Exercise materials START
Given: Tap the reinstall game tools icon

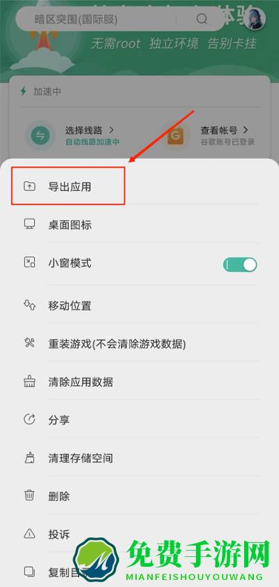Looking at the screenshot, I should [x=29, y=343].
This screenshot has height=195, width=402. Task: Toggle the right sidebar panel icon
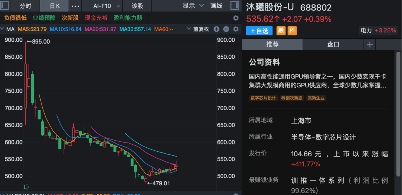pos(235,6)
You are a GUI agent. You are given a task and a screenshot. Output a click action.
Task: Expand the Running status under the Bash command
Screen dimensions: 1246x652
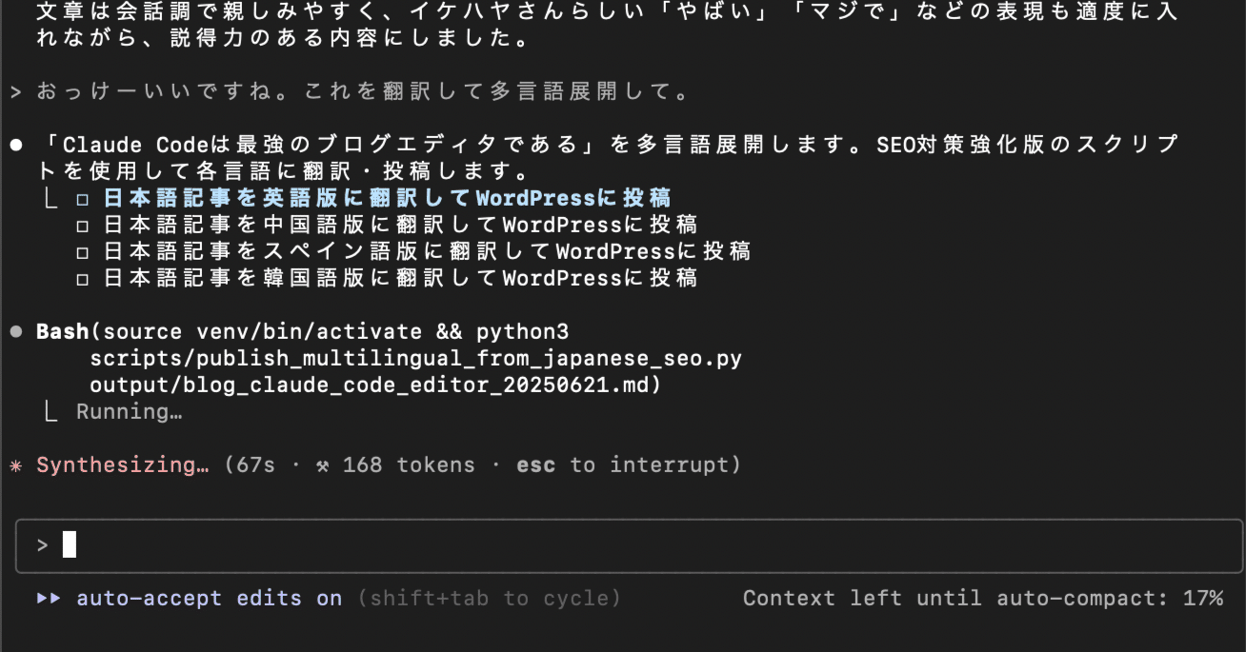(129, 411)
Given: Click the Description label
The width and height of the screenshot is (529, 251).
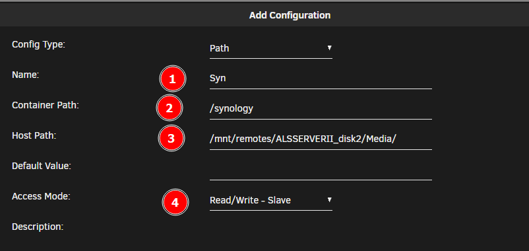Looking at the screenshot, I should (38, 227).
Exercise materials END
• _Exercise directions_
Nothing should appear in the answer except the lines from the first line of the data through the line holding "Given: Click the Description label", exactly as written, with pictures left out.

• _Problem solution_
Given: Tap the reinstall game tools icon

Looking at the screenshot, I should [x=29, y=343].
This screenshot has height=195, width=402. Task: Toggle the right sidebar panel icon
pos(235,6)
You are a GUI agent. You are given a task and a screenshot. Output a click action.
Task: Expand the Running status under the Bash command
Screen dimensions: 1246x652
(129, 411)
Given: Click the Description label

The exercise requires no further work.